Here are three things I don’t recommend:
- Don’t prepare a dish for guests that you haven’t “road tested.”
- Don’t buy Girl Scout cookies outside your Weight Watchers meeting.
- And don’t go to see Ina Garten, the Barefoot Contessa, speak the night before your colonoscopy.
Now, they aren’t exactly words to live by, but I’ve had experience with all three, most recently with the Contessa. And trust me, the Food Network queen was a helluva lot more entertaining than the colonoscopy prep!
But how could I say no to Ina, and, more importantly, my beloved aunt who is just gaga for Garten?
So, I did the math, reminded Siri to alert me at 9 p.m. to my first dose of magnesium citrate (bleck) and made a pilgrimage to the Providence Performing Arts Center with other Garten groupies.
I feel the need to note that pre-performance in Wayland Square, I looked longingly into the windows of Farmstead, a restaurant where we pined to dine, but settled for an excellent mug of black coffee across the street at Teas and Javas.
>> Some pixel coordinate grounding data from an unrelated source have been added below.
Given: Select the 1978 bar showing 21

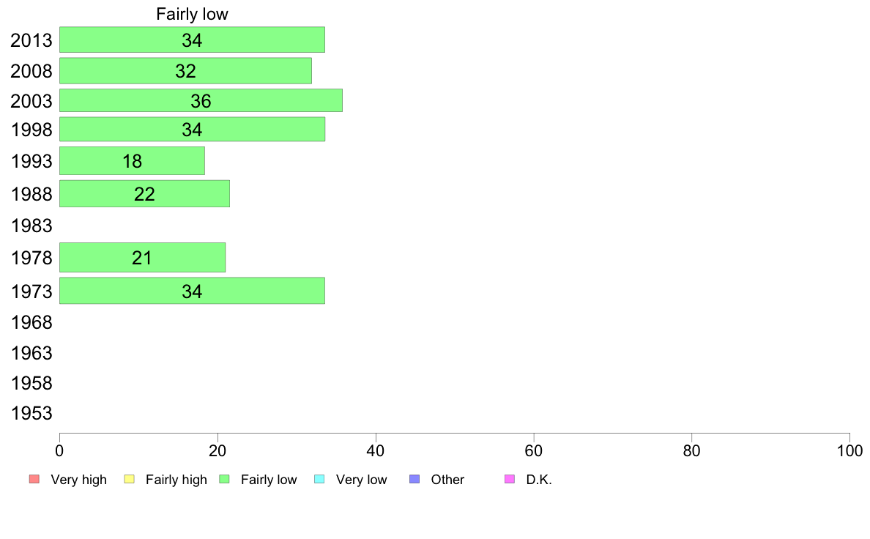Looking at the screenshot, I should [x=142, y=258].
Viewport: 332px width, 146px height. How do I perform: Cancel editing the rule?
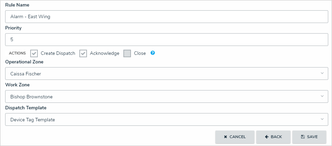(x=235, y=137)
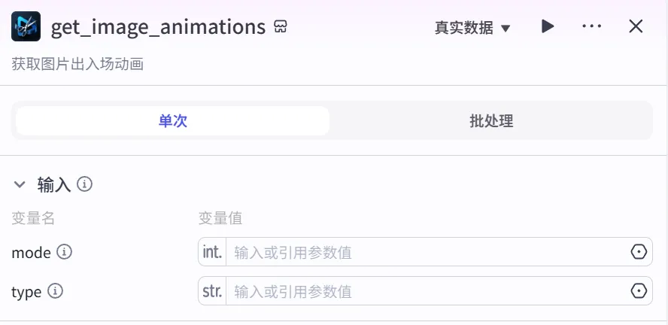Click the get_image_animations plugin logo
The image size is (668, 325).
pos(26,27)
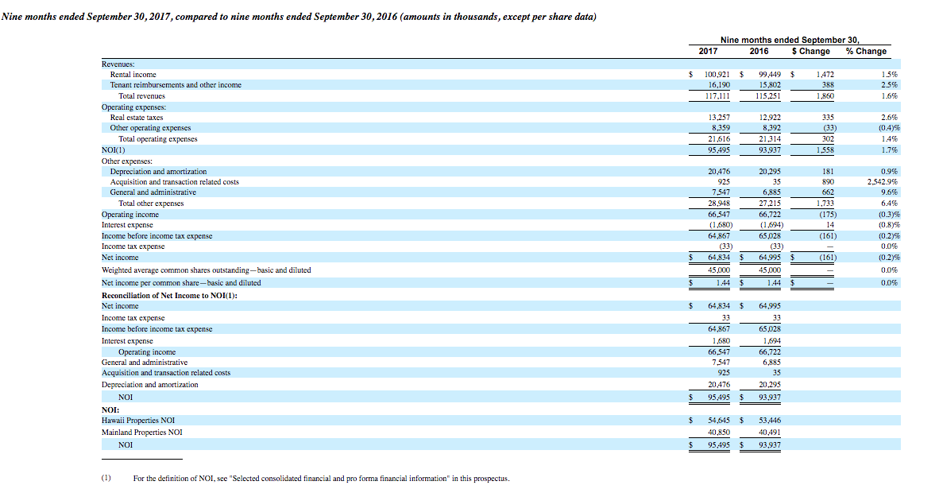939x489 pixels.
Task: Click the Rental income row label
Action: [133, 75]
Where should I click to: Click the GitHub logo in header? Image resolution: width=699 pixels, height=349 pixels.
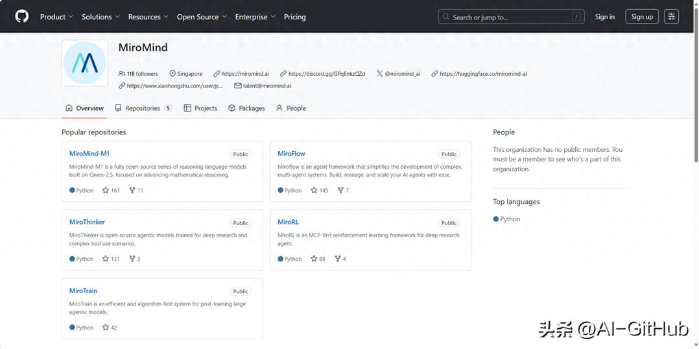tap(22, 17)
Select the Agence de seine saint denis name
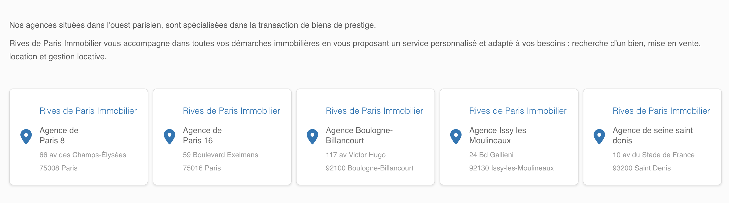729x203 pixels. [652, 135]
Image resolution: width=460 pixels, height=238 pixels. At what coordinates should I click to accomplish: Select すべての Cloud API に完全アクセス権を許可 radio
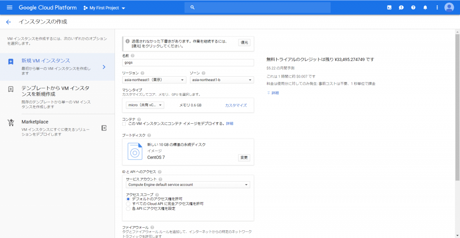pos(128,203)
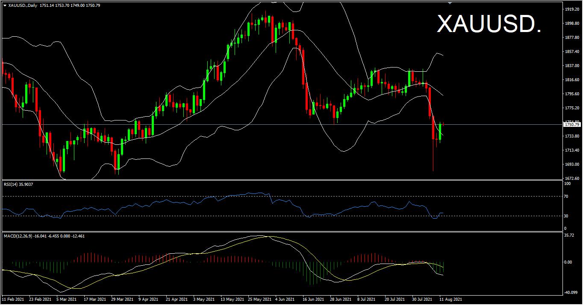Click the 1919.20 price scale label
The height and width of the screenshot is (305, 583).
[571, 9]
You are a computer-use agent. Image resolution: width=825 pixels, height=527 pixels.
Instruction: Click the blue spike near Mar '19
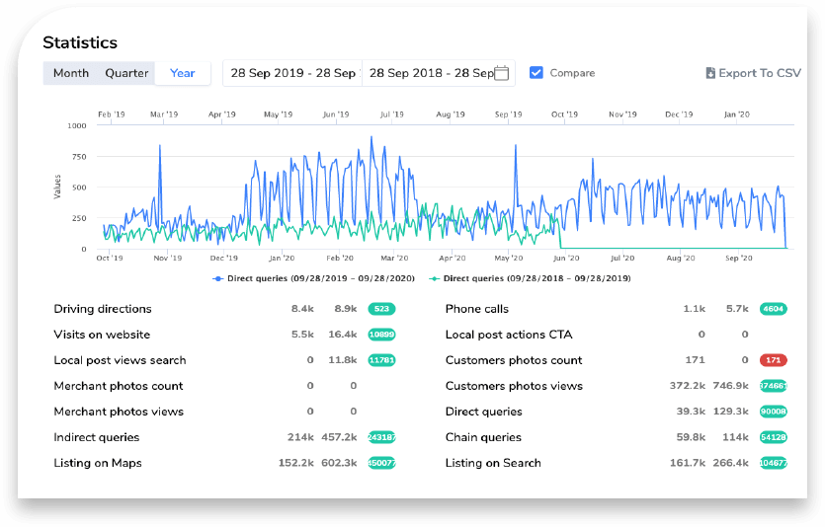click(160, 147)
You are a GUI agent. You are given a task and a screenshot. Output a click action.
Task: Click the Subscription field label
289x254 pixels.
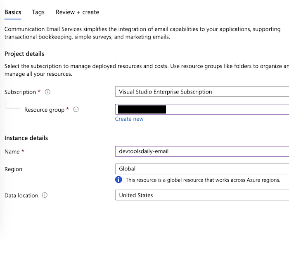(x=20, y=92)
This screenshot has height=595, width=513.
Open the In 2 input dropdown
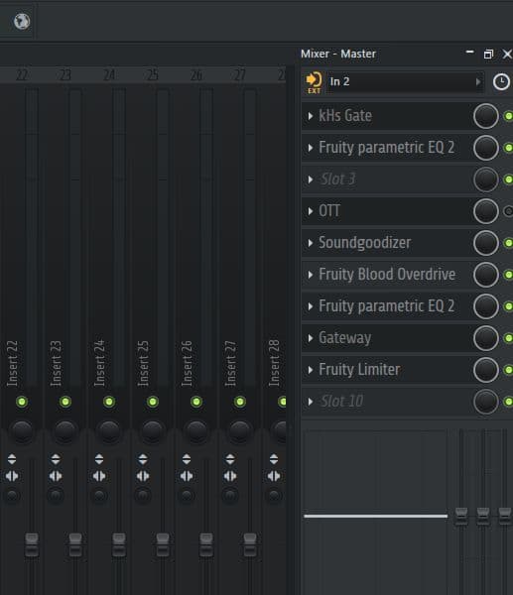pyautogui.click(x=405, y=82)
Sob.
Anyway, I must admit I am a latecomer to the Contessa since I rarely, if ever, watch the Food Network. I knew about her popular Easthampton store, her cookbooks and her nebbishy husband, Jeffrey. But that’s about it.
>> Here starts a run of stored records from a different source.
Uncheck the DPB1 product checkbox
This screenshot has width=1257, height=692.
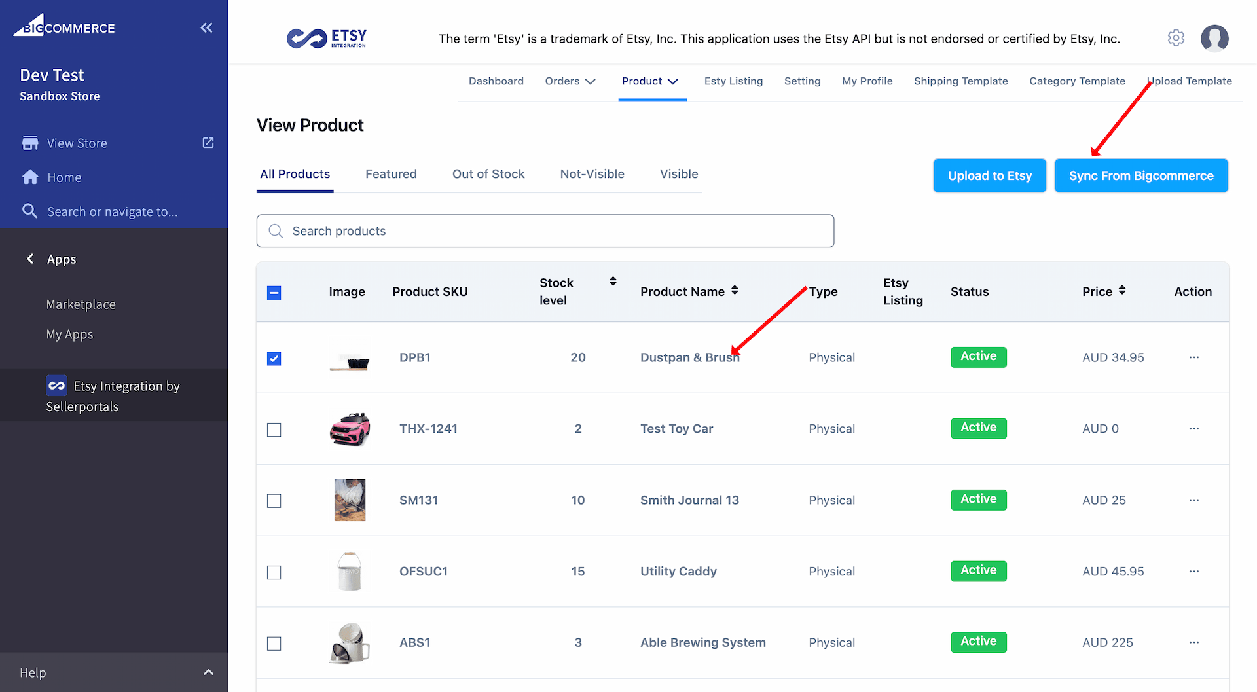tap(274, 359)
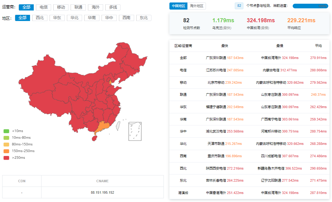The height and width of the screenshot is (202, 332).
Task: Click the detection progress bar at 100%
Action: (x=310, y=6)
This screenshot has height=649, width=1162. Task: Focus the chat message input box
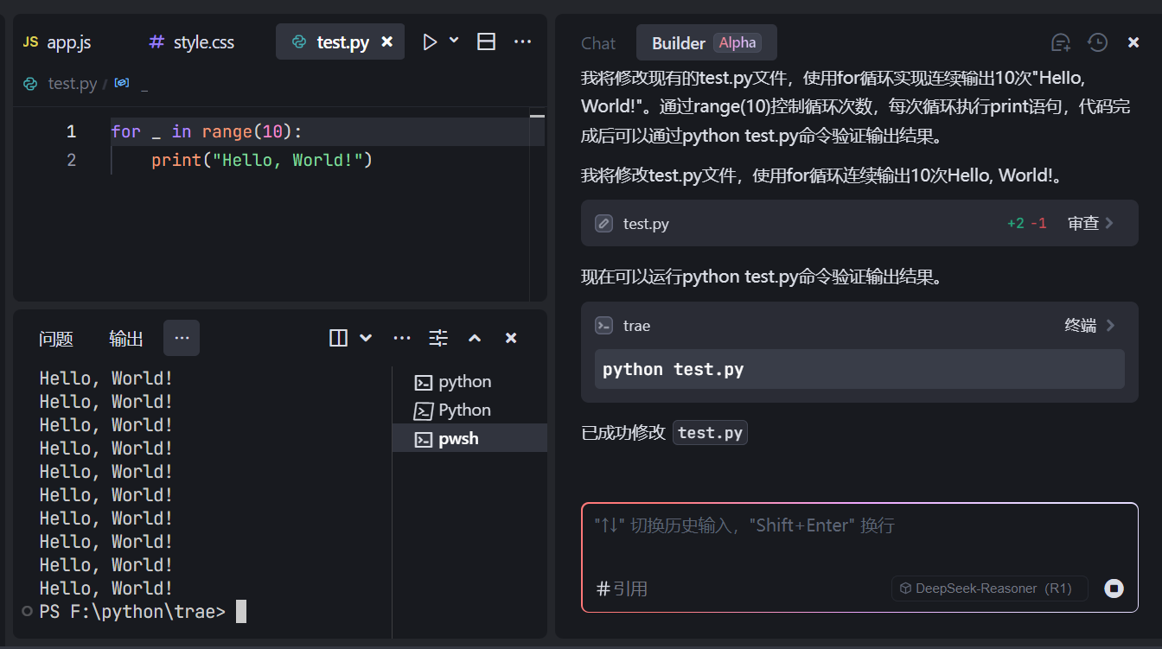point(859,536)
I felt like an interloper amongst the 3,000+ plus fans, many toting a stack of Ina’s cookbooks, who packed the vintage DownCity theatre for this “Inside the Actors Studio”-like sit down with Ina and her BFF, Al Forno chef/owner Johanne Killeen.
Grilled pizza, grilled pizza, grilled pizza…. Stop it!
The Barefoot Contessa didn’t disappoint. Besides her backstory as a bored White House nuclear policy analyst by day and food enthusiast by night, we learned she got her pilot’s license in 1970 but hasn’t used it “in decades, so everybody’s safe.”
A four-month camping trip through Europe on $5-a-day with Jeffrey (now a professor at Yale School of Management and chairman of his own investment firm) inspired her passions for simple, traditional cooking and baking, she said. She later added the couple gave away their camping equipment after that trip!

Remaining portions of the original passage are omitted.